++++ DATA SECTION

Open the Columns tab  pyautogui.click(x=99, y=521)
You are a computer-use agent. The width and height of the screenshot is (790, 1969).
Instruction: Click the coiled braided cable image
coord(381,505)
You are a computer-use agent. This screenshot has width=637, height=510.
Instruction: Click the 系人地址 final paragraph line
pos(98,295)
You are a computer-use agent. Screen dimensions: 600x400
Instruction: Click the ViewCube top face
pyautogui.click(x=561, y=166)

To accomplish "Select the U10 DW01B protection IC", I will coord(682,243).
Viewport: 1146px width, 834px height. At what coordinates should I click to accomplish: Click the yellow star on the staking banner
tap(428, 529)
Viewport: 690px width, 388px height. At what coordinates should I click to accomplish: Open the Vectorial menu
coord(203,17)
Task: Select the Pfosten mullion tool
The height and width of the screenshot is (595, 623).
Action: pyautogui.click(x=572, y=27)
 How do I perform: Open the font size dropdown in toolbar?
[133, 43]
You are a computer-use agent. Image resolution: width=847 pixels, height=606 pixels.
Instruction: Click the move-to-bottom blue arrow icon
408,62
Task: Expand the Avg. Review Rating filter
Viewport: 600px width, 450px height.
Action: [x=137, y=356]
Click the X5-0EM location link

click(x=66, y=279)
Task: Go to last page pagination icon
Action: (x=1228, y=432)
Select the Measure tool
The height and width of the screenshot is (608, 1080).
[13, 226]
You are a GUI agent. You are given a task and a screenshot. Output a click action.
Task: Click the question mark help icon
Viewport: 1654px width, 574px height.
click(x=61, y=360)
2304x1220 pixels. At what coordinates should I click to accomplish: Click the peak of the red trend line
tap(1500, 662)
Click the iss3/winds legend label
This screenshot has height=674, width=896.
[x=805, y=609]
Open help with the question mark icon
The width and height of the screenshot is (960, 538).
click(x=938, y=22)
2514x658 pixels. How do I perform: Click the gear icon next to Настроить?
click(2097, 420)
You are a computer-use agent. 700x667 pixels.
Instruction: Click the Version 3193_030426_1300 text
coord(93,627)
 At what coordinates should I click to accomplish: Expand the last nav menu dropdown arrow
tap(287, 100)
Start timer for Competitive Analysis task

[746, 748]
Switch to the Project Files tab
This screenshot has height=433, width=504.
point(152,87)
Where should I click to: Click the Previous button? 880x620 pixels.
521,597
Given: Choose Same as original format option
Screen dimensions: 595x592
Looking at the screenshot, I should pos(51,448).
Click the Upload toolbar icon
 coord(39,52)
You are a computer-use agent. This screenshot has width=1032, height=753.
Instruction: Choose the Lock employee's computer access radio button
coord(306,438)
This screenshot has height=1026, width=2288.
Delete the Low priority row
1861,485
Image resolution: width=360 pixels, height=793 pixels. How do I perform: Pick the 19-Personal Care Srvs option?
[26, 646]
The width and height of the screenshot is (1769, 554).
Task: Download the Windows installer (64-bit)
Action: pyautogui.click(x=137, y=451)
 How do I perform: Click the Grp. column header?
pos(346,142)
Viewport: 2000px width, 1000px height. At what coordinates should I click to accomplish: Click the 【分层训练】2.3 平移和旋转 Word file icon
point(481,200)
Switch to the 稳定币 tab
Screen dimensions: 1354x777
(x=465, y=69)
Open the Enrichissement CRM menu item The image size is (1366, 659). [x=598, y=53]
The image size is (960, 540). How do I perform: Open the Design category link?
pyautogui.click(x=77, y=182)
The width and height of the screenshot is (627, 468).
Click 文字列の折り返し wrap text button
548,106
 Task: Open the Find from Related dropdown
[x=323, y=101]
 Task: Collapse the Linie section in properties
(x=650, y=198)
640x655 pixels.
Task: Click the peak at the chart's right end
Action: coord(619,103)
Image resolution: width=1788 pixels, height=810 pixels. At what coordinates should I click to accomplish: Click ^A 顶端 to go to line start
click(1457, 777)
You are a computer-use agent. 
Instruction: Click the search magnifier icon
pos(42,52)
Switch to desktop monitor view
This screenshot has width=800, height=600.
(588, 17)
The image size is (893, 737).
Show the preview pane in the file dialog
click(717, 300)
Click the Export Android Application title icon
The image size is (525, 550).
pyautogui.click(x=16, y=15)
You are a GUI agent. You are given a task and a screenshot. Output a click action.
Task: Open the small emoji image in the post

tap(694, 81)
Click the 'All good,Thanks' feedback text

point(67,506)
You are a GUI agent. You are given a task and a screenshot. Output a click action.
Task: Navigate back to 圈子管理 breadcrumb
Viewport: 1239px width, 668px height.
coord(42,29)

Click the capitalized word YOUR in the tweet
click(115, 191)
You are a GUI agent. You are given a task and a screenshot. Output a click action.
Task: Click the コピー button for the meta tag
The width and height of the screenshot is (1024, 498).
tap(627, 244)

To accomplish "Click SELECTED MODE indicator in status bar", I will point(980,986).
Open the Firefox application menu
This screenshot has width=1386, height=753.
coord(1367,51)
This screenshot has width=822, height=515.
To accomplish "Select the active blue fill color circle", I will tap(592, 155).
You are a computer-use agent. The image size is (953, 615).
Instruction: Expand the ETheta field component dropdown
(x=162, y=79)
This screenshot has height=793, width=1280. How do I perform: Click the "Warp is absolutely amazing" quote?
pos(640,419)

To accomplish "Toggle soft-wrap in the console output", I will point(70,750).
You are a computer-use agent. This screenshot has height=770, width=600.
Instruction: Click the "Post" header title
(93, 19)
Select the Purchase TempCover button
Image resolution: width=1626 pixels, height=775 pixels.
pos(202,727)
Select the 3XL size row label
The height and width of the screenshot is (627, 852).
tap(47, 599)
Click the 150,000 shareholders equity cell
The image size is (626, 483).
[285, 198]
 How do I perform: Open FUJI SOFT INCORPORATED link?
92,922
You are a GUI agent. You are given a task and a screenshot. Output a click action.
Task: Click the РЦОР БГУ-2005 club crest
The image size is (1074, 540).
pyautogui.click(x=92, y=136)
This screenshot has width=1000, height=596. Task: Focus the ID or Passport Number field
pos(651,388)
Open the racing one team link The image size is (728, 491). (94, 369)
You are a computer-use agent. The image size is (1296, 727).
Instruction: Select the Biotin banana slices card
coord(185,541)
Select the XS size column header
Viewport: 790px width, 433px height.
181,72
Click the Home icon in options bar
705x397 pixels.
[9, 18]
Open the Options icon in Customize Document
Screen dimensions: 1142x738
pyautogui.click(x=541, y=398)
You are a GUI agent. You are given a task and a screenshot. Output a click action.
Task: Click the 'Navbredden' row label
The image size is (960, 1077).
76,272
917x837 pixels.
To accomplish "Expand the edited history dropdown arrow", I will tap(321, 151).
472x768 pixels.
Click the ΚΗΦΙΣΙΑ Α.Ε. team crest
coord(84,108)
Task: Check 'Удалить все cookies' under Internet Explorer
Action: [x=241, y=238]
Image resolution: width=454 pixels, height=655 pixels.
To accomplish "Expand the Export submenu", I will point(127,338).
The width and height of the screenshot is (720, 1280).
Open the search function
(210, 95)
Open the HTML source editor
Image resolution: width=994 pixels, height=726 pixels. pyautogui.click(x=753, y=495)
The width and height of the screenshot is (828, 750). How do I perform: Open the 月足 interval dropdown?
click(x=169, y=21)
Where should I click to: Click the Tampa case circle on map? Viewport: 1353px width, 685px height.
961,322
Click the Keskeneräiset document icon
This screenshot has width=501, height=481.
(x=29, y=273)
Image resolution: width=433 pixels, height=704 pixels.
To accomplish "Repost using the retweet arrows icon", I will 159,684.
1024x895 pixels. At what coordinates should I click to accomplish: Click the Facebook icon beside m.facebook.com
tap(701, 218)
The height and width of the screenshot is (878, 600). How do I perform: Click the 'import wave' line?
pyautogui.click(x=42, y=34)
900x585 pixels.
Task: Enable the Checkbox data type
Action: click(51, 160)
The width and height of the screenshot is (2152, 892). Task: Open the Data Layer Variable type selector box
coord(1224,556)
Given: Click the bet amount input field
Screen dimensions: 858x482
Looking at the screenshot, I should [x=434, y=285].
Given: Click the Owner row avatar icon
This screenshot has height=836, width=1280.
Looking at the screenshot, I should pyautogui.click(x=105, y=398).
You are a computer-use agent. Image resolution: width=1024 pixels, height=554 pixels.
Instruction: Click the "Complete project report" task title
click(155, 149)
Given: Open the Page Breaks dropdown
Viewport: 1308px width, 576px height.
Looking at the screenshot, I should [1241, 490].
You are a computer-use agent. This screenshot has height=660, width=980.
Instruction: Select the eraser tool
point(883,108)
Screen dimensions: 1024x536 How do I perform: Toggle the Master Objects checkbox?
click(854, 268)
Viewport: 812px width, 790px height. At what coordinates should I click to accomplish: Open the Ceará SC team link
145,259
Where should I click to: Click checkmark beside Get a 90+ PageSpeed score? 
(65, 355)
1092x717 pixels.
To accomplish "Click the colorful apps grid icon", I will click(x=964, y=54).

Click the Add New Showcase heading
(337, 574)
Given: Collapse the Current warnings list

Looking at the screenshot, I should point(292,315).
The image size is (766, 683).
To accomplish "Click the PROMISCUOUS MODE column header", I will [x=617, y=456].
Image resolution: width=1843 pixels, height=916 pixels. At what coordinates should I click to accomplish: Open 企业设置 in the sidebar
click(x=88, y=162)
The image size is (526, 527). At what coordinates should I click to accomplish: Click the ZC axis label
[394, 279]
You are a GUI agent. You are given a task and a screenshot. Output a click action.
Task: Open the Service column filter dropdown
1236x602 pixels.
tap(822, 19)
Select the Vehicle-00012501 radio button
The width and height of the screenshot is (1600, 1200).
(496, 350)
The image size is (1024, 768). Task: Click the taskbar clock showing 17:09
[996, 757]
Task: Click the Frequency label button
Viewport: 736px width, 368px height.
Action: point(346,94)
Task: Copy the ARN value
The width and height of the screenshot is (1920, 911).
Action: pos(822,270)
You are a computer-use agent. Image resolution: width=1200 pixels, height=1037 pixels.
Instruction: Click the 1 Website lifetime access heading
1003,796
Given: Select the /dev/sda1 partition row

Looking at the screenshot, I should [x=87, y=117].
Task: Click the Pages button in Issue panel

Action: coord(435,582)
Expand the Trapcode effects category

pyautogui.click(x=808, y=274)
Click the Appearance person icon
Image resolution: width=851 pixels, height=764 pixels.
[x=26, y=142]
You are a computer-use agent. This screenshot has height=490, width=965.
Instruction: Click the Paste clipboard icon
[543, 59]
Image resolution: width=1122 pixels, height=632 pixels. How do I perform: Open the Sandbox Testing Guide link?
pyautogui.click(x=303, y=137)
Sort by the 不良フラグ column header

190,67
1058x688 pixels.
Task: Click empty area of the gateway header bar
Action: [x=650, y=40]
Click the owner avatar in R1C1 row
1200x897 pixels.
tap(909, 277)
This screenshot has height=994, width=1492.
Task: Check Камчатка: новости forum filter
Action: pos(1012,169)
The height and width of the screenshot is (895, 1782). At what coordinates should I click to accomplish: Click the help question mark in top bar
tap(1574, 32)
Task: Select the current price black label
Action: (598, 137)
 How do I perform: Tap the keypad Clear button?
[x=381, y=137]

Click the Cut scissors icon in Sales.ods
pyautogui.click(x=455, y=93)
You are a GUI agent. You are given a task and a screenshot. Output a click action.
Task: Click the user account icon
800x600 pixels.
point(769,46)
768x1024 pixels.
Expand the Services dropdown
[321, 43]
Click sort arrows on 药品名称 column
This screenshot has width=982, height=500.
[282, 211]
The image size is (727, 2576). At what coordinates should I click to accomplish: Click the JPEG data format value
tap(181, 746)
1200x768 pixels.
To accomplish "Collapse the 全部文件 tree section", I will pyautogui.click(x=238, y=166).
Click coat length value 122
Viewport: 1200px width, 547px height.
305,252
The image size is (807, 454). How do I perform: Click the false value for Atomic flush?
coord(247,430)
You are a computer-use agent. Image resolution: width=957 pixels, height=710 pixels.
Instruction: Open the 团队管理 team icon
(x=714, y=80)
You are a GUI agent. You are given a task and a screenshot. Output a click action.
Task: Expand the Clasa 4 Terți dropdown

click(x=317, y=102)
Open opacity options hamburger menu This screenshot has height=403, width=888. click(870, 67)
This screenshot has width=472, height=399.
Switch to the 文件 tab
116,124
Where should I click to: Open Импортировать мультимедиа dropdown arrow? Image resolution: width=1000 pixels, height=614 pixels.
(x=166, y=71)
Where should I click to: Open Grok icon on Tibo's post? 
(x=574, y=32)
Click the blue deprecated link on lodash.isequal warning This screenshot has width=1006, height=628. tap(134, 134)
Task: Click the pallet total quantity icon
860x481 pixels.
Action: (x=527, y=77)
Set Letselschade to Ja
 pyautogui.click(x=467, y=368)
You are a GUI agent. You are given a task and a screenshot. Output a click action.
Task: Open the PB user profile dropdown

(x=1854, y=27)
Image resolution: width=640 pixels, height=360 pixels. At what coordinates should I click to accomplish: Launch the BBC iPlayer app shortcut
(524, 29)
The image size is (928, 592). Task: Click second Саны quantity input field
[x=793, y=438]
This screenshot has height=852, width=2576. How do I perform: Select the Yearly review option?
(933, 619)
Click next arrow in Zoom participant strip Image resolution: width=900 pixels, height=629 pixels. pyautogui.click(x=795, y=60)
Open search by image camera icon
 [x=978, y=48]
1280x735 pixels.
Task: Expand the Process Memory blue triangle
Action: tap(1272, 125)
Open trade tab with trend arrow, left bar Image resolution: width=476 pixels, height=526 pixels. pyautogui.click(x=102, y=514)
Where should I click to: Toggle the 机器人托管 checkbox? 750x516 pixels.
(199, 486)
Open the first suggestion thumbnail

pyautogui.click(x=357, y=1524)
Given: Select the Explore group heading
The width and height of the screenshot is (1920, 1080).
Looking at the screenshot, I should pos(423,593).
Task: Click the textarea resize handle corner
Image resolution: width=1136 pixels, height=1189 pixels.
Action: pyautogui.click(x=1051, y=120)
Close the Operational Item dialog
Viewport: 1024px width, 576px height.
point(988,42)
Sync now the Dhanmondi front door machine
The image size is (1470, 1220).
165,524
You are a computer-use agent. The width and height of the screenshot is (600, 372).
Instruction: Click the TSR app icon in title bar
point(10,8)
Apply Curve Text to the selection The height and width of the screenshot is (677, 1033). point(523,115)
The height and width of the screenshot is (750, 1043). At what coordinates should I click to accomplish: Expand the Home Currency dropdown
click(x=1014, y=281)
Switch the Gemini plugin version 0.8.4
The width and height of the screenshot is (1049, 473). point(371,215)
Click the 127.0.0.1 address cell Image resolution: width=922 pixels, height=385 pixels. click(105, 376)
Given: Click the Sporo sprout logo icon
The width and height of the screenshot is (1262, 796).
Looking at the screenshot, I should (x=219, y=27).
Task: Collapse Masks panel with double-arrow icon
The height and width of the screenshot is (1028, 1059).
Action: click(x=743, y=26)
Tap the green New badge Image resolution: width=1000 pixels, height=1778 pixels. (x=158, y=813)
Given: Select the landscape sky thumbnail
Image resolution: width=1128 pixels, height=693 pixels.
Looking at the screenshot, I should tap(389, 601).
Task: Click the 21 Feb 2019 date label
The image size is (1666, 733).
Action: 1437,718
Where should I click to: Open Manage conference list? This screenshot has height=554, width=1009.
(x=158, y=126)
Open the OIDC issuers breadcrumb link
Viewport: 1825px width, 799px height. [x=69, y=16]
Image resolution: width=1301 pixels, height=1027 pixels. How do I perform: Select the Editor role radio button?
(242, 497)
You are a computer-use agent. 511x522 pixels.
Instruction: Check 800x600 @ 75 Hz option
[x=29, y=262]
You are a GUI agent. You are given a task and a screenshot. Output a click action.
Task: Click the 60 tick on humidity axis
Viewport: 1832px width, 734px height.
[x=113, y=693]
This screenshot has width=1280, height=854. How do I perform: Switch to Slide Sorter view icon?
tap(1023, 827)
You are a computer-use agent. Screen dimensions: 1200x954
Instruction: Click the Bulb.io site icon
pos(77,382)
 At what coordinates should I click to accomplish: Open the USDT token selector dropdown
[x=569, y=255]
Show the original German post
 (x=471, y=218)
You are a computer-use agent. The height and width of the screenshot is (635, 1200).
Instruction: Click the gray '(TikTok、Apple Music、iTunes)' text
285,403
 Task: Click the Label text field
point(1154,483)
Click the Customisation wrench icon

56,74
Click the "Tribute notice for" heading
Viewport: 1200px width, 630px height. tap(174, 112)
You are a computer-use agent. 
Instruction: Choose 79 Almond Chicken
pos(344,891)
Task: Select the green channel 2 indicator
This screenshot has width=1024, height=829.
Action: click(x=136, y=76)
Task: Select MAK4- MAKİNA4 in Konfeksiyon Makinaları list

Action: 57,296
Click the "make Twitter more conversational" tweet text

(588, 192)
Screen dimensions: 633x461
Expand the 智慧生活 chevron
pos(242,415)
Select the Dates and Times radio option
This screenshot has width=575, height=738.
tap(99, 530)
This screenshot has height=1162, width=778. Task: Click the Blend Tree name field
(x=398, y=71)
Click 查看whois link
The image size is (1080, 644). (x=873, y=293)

++++++++

### WORK ORDER
Out of the material above, output word for word the line with "Image resolution: width=1136", the line with "Apply Curve Text", and all lines between them, with nothing else.

### RESPONSE TO THE EXERCISE
Image resolution: width=1136 pixels, height=1189 pixels.
Action: pyautogui.click(x=1051, y=120)
Close the Operational Item dialog
Viewport: 1024px width, 576px height.
point(988,42)
Sync now the Dhanmondi front door machine
The image size is (1470, 1220).
165,524
You are a computer-use agent. The width and height of the screenshot is (600, 372).
Instruction: Click the TSR app icon in title bar
point(10,8)
Apply Curve Text to the selection The height and width of the screenshot is (677, 1033). point(523,115)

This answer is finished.